Feel free to start with my templates or to throw them away. Using a template is intended to give myself a structure to help me think in a specific way. First, I capture highlights from my notes, and then I ask myself how those highlights will change my actions. I do this to remind myself to consider the step beyond gaining new knowledge. I don’t answer this question for every highlight, but I do stop and consider it. Another prompt I have is to consider something nice I can do for someone in my life. I want to do more of this in general, so by building it into the journaling habit, I’m able to do it much more frequently. I’d encourage you to iterate and improve your templates to encourage yourself to do more of the things you want and less of the things you don’t.

This process is essentially a skeleton onto which you can hang whatever actions you’d like, once you have it built into a habit for yourself.

A few ideas to consider adding to your templates:

  • Calling a friend you haven’t talked with in a while
  • Reviewing your monthly budgets
  • Find a scientific article to read this week
  • Review your to-do list for the week and decide what the most important items to finish this week are
  • Review your upcoming calendar and block off time to meditate
  • etc… (be creative!)

Getting Started:

If this sounds like something you’d like to do, here are some steps to get started:

Start by asking yourself, “is the benefit I’m going to receive for this worth the effort I need to build it into a habit?”

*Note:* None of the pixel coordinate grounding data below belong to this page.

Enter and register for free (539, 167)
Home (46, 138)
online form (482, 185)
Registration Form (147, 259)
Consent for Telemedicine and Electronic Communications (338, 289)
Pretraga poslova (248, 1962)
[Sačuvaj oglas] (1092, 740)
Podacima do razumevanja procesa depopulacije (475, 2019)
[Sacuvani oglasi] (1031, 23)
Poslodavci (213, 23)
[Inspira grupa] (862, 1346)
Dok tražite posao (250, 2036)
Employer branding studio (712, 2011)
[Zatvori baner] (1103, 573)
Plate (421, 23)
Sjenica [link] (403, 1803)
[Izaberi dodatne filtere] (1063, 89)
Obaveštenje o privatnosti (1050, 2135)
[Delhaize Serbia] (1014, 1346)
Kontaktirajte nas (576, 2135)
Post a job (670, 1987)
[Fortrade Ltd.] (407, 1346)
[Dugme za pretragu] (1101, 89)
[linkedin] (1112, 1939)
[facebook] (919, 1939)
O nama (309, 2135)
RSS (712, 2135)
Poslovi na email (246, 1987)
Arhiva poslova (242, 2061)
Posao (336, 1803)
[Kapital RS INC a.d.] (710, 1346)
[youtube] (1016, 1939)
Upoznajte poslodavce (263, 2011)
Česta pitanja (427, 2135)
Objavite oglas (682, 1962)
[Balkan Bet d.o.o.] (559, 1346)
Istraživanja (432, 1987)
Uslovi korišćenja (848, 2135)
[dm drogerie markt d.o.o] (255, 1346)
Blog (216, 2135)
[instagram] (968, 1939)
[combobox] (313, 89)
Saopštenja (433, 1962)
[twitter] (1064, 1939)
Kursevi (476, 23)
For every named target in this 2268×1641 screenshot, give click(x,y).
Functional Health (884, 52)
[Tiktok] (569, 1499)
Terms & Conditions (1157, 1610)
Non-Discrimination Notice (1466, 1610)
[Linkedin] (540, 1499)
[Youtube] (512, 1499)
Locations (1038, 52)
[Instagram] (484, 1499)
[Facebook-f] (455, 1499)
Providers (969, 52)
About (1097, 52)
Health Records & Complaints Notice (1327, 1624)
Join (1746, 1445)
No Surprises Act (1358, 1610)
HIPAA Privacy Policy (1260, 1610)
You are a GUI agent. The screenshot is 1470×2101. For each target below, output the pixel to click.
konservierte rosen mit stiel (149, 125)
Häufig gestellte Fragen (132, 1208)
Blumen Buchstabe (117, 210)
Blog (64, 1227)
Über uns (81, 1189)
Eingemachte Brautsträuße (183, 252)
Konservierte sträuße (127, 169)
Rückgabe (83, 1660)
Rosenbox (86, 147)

If you answered yes to this, find your note-taking tool of choice (Evernote works well). Open a note and save it with the title of today’s date, “MM-DD-YY”. Write one interesting thought down from this article. Then, using your calendar of choice (digital or otherwise), set a reminder for a day of the week where you can reliably take one hour to review your notes for the week and fill out a template. Make it a recurring task to remind yourself to do your weekly review at this time.

That’s it! Get started. If you find yourself doing this regularly, you will likely find yourself wanting to set up a regular cadence for monthly or quarterly reviews. If you find yourself wanting do do a yearly review, create a template and get started. (Pro tip: put a link to this blog post in your first note, then you can just link back here and use mine to start — see how useful this could be?)